Roma - Una madre in lacrime, devastata dal dolore a causa di
un'autorizzazione senza precedenti. Il giovane studente britannico Richard O 'Dwyer verrà probabilmente estradato negli Stati Uniti, dove affronterà un processo per violazione massiva del diritto d'autore. Rischiando
una condanna fino a 10 anni di carcere per le attività pirata del sito di indexing TVShack.
Ovvero una piattaforma in stile Rojadirecta, specializzata nella distribuzione online di link a contenuti audiovisivi ospitati su siti terzi. Un giudice di Londra ha ora dato il via libera per
l'estradizione richiesta dalle autorità di Washington, sulla base di attività criminose che avrebbero
danneggiato in maniera diretta gli interessi dell'industria a stelle e strisce.
Questa
la visione della corte d'Albione, che ha inoltre sottolineato come le autorità locali non abbiano intenzione di avviare un processo contro il giovane studente. In altre parole, il giudice Quentin Purdy non ha rilevato
alcun impedimento nel percorso legale che porterebbe O'Dwyer al cospetto di un tribunale al di là dell'Atlantico.
Stando alle
accuse statunitensi, basterebbe l'operatività di un dominio
.com o
.net - entrambi si appoggiano alle infrastrutture di Verisign, in Virginia - per autorizzare l'estradizione di un
admin pirata come il giovane britannico. Nonostante il ragazzo
abbia operato solo ed esclusivamente in patria.

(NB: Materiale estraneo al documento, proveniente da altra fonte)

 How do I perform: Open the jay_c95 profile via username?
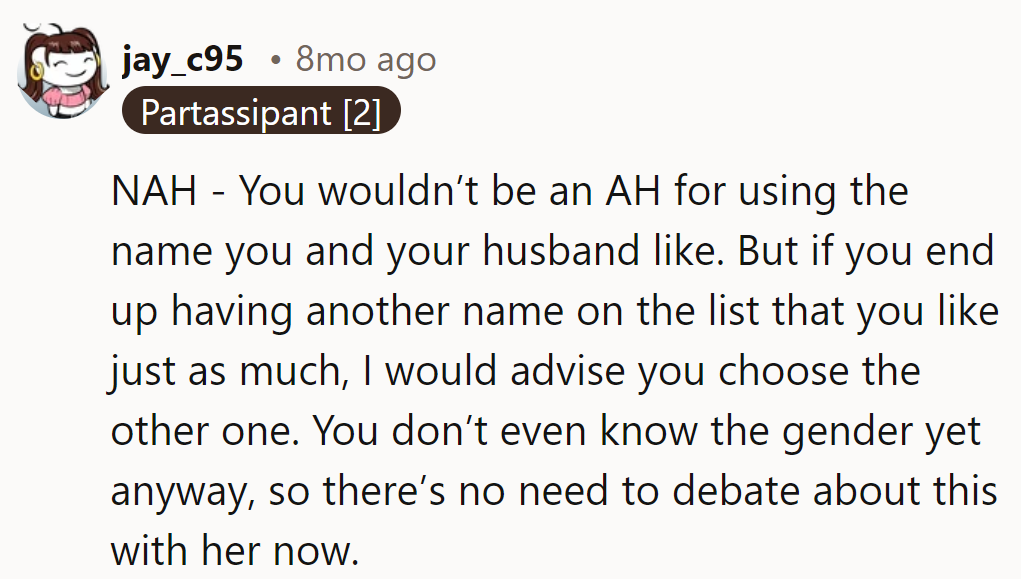click(x=182, y=59)
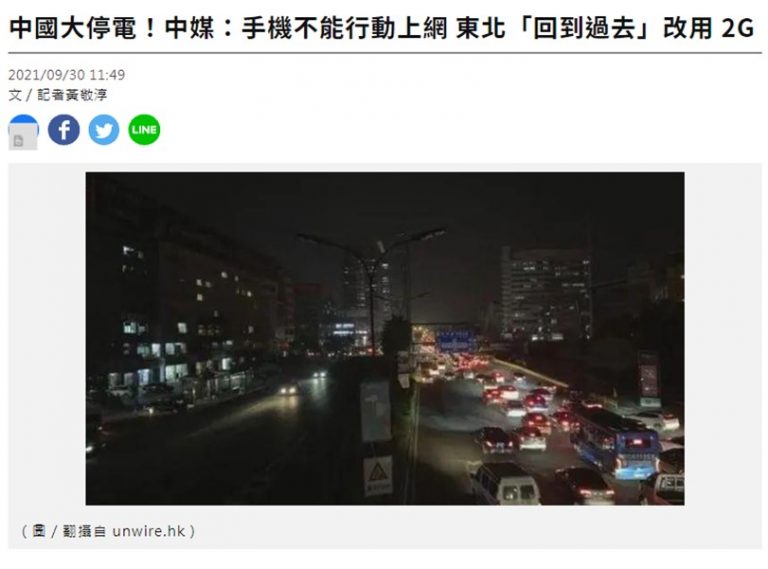Image resolution: width=768 pixels, height=569 pixels.
Task: Click the gray document placeholder over first share icon
Action: click(x=19, y=141)
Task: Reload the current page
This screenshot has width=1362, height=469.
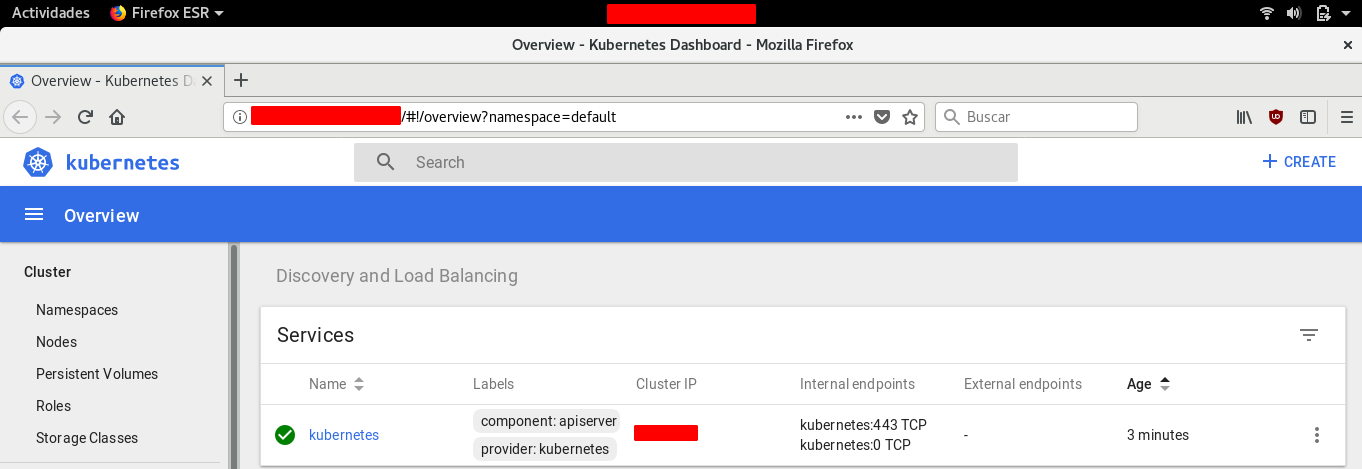Action: point(86,117)
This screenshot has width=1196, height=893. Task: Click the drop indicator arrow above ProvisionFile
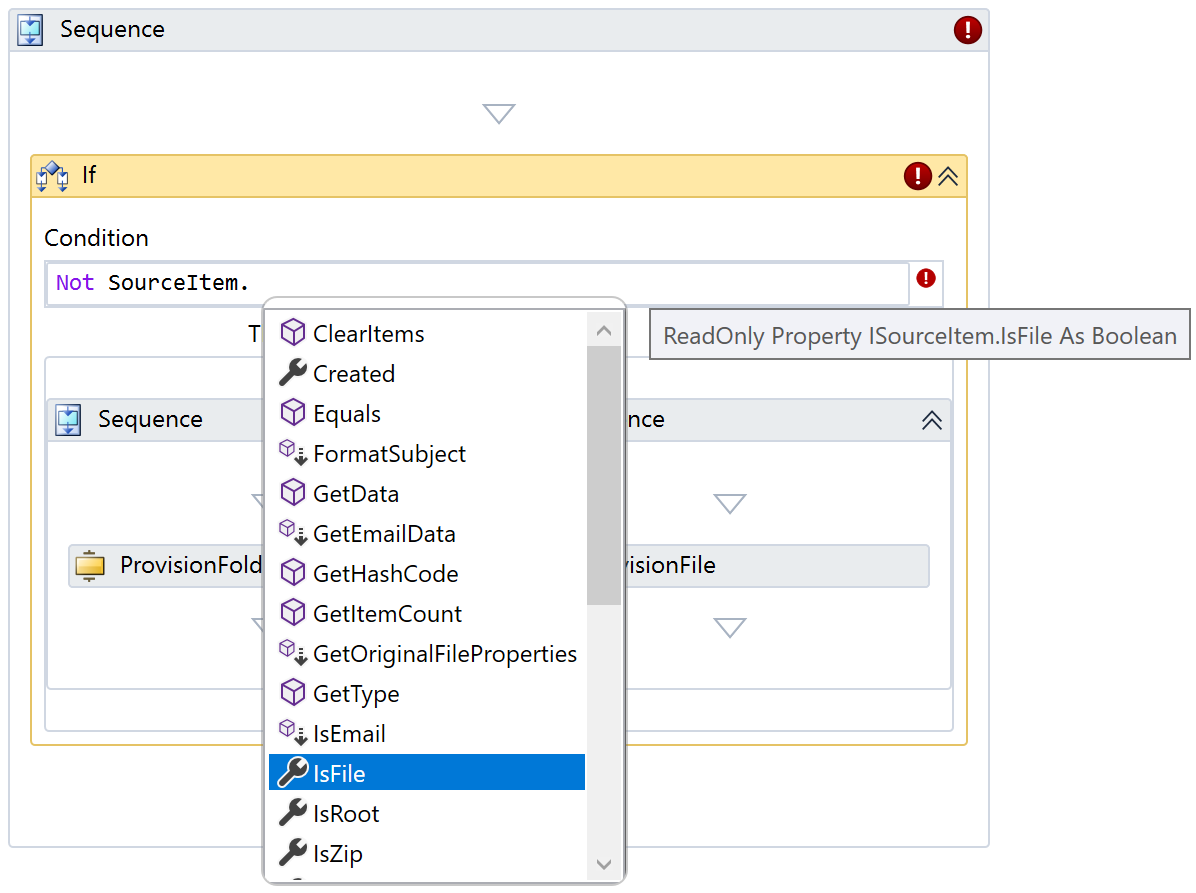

Ben Cooper, avvocato del giovane, ha ora annunciato il ricorso in appello nel tentativo di rovesciare la decisione del giudice Purdy. L'estradizione negli Stati Uniti rappresenterebbe una
gravissima minaccia per l'integrità psico-fisica di un ragazzo così giovane. Si attende ancora la revisione promessa dal vice-premier Nick Clegg della legge britannica sulle estradizioni.